Among the things Simmons has said either in ESPN.com or on his podcast or on Miami radio appearances is, first, the Heat will never work, then, the Heat will win several titles, then back to the Heat will never work.
After two games this season he went back, full-time it appears, to the "this will never work" assessment, among his arguments being that LeBron looks angry and the Heat appears joyless. I know Simmons knows basketball, and I agree with him on so many things, but I think he's trying too hard, and definitely too soon, to find reasons the Heat won't work. Maybe it's overcompensating for his lack of faith in the Celtics last postseason, when he said his C's would lose to the Heat in the first round.
From his Oct. 29 column:
That leads me to Epiphany No. 2 ...
Granted, I love overthinking this stuff. That's what I do. But I attended Miami's first two games and my biggest takeaway was the team's collective joylessness. Even during the Heat's first victory in Philly -- an infinitely easier game because the Sixers stink and their crowd was mostly catatonic -- nobody seemed happy except for James Jones, who was making open 3s like it was a pop-a-shot game. There was a distance between everyone. I noticed it. My father noticed it. My friends on Wednesday night noticed it. The vibe was undeniably weird. I thought the Heat would be as close-knit as Oklahoma City; instead, they acted like like they had been introduced 45 minutes before the game. And LeBron and Wade weren't "Kanye West and Mike Myers raising money for Katrina" level uncomfortable, but you would have never guessed they were buddies or even acquaintances.
So ... why?
The easy explanation: They're adjusting to that "everyone hates us, now it's us against the world" mentality and it's going to take some time.
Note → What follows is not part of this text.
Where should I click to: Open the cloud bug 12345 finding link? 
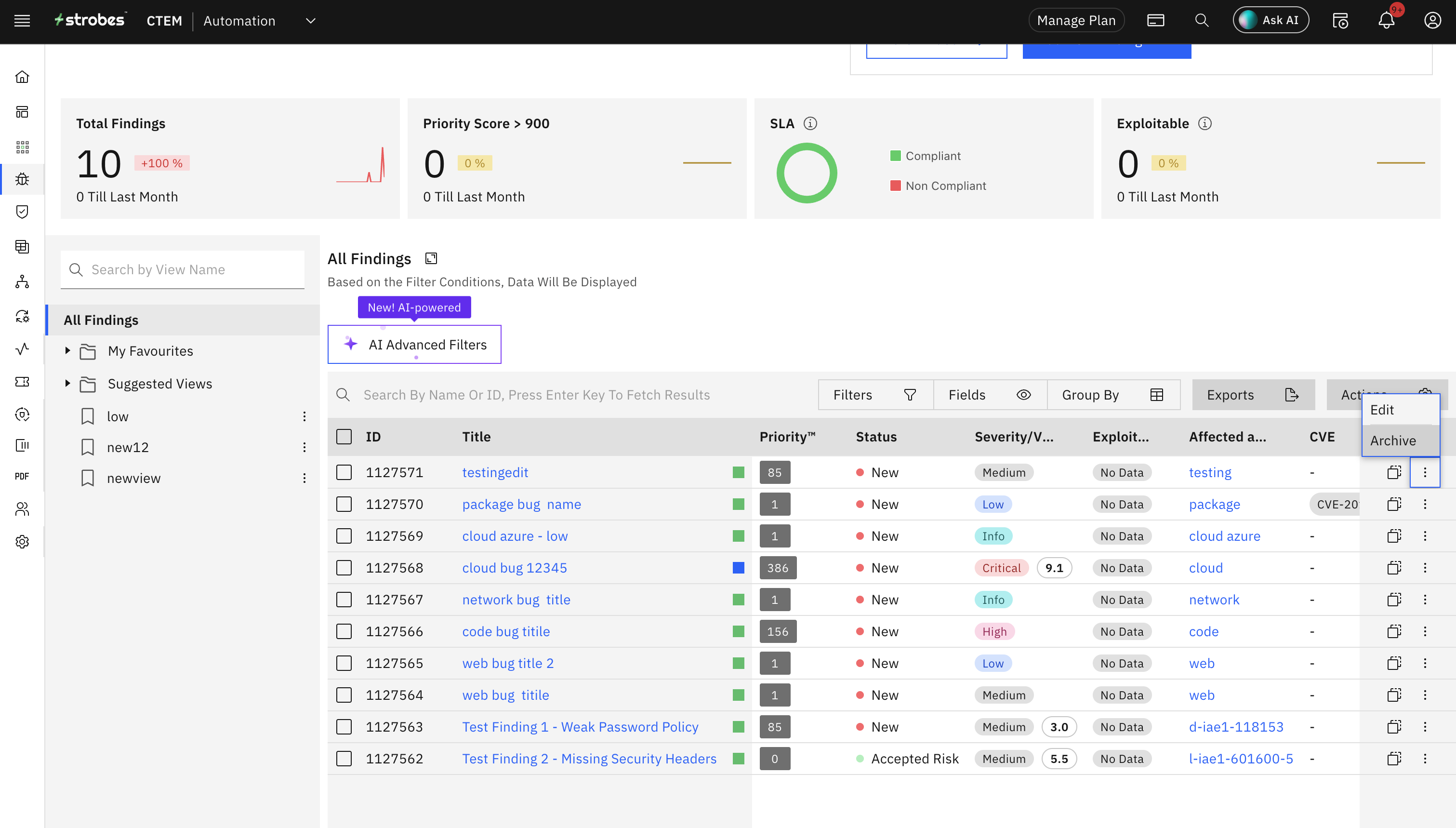tap(514, 568)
The overthinking-it-but-maybe-I'm-right explanation: Maybe everyone slowly realized during the preseason, "Good God, LeBron is MUCH better than Dwyane. What do we do? How do we handle this? Do we wait for Dwyane to admit it? Do we ... wait, what do we do???"
Can't say for sure that I haven't missed a Simmons column in which he's changed his opinion again, but I'm pretty sure he hasn't swung back in the pro-Heat direction. Either way, it should all make for an interesting broadcast Friday, especially because you figure the Heat should not only handle the Warriors easily, giving the broadcasters plenty of time to chat, but also because the Heat should have plenty of fast break opportunities to look extra, extra good just for Simmons.